Data Confidence: Treating data quality with a full circle solution that not only offers to identify anomalies but also to take action against that anomalous data.
Data Drift: Changes in a data set’s properties or characteristics over time.
Data-in-flight: Data that is on the move, transporting from one location to another, such as through a message queue, API, or other pipeline
Data Quality: Ensuring data is free from errors, including duplicates, inaccuracies, inappropriate fields, irrelevant data, missing elements, non-conforming data, and poor data entry.
Data Stack: A combination of technologies that extracts, transforms, cleans, and loads data through a variety of steps until it is ready for production use.
Data Store: Where data is persisted in a database, file system, or other connected retrieval systems. (*)
Data Warehouse: A system that aggregates data from different sources into a single, central, consistent data store to support data analysis, data mining, artificial intelligence (AI), and machine learning. (*)
ELT: Extract, load, and transform process for data.
Enrichment: Additional properties that are added to a data set to enhance its meaning. Qualytics enrichment includes whether a record is anomalous, what caused it to be an anomaly, what characteristics it was expected to have, and flags that allow other systems to act upon the data.
ETL: Extract, transform, and load process for data.
Firewall: An application that protects a system from contamination due to inputs, reducing the likelihood of contamination from an outside source. A firewall will quarantine data that is problematic, allowing the user to act upon quarantined items.
Metadata: Data about other data, including descriptions and additional information.

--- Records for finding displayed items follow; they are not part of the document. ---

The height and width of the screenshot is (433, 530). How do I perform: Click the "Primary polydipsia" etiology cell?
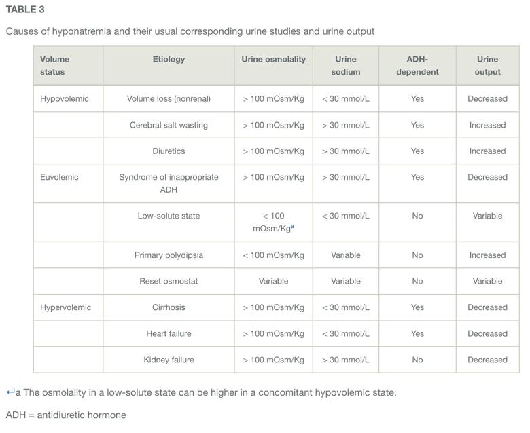[x=169, y=255]
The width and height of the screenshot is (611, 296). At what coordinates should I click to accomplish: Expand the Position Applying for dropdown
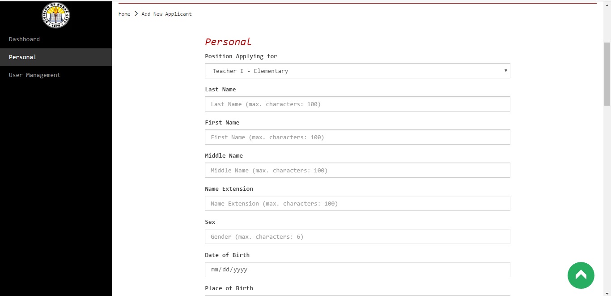click(x=357, y=71)
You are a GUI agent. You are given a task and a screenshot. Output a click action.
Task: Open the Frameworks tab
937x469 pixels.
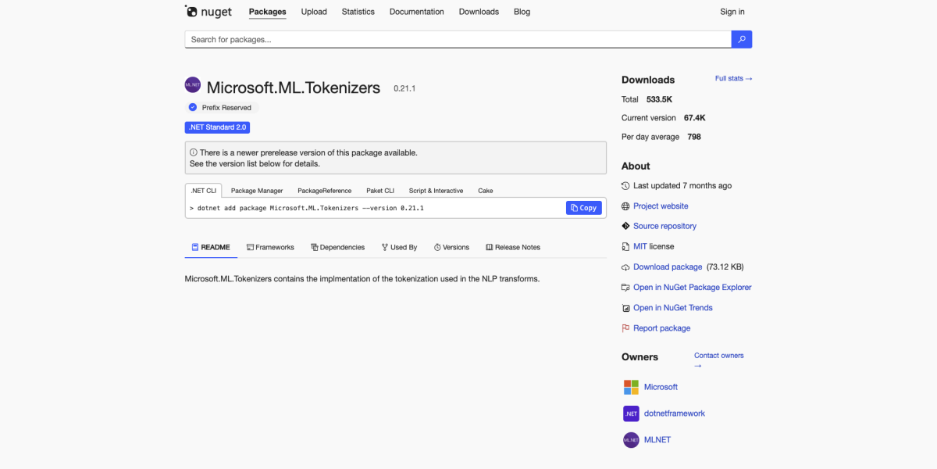click(x=270, y=247)
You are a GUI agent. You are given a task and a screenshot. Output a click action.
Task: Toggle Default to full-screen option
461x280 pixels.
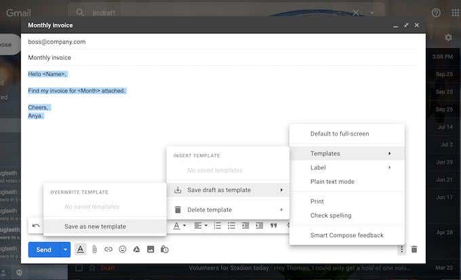pyautogui.click(x=340, y=134)
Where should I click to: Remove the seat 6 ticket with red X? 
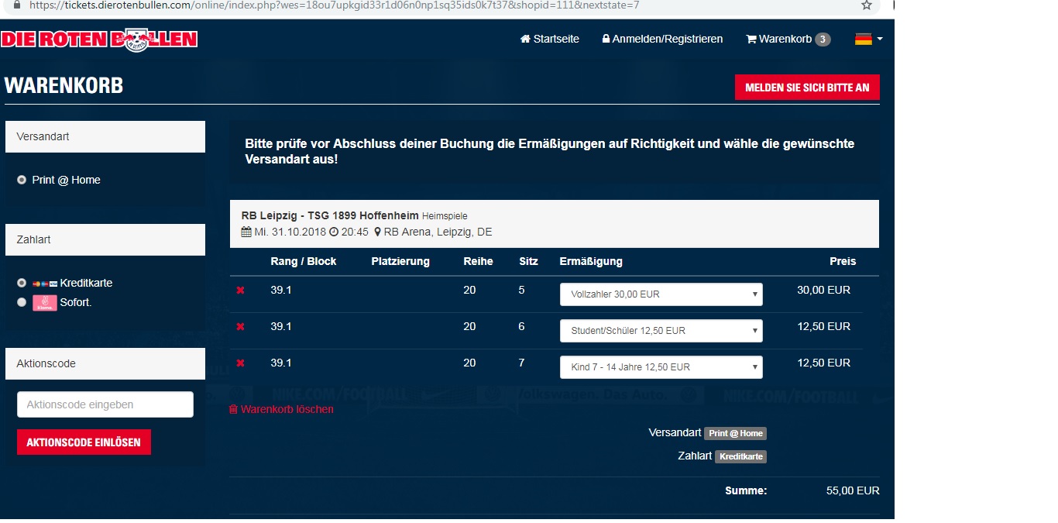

Object Storage: A type of data storage used for handling large amounts of unstructured data managed as objects.
Pipeline: A workflow that processes and moves data between systems.
Precision: Your data is the resolution that is expected- How tightly can you define your data?
Profiling: The process of collecting statistics on the characteristics of a dataset involving examining, analyzing, and reviewing the data.
Proprietary Algorithms: A procedure utilizing a combination of processes, tools, or systems of interrelated connections that are the property of a business or individual in order to solve a problem. (**)
Quarantine: The ability to prevent anomalous data from moving from a source to a target and entering other downstream systems. Anomalies are then retained for further remediation.
Schema: The organization of data in a data store. This could be the columns of a table, the header of a CSV file, the fields in a JSON file, or other structural constraints.
Schema Differences: Differences in the organization of information between two data stores that are supposed to hold the same content.
Source: The origin of data in a pipeline, migration, or other ELT/ETL process. It’s where data gets extracted.
Target: The destination of data in a pipeline, migration, or other ELT/ETL process. It’s where data gets loaded.
Third-party data: Data acquired from a source outside of your company which may not be controlled by the same data quality processes. You may not have the same level of confidence in the data and it may not be as trustworthy as internally vetted datasets.
Timeliness: It can be calculated as the time between when information should be available and when it is actually available, focused on if data is available when it’s expected.
Volumetrics: Data has the same size and shape across similar cycles. It includes statistics about the size of a data set including calculations or predictions on the rate of change over time.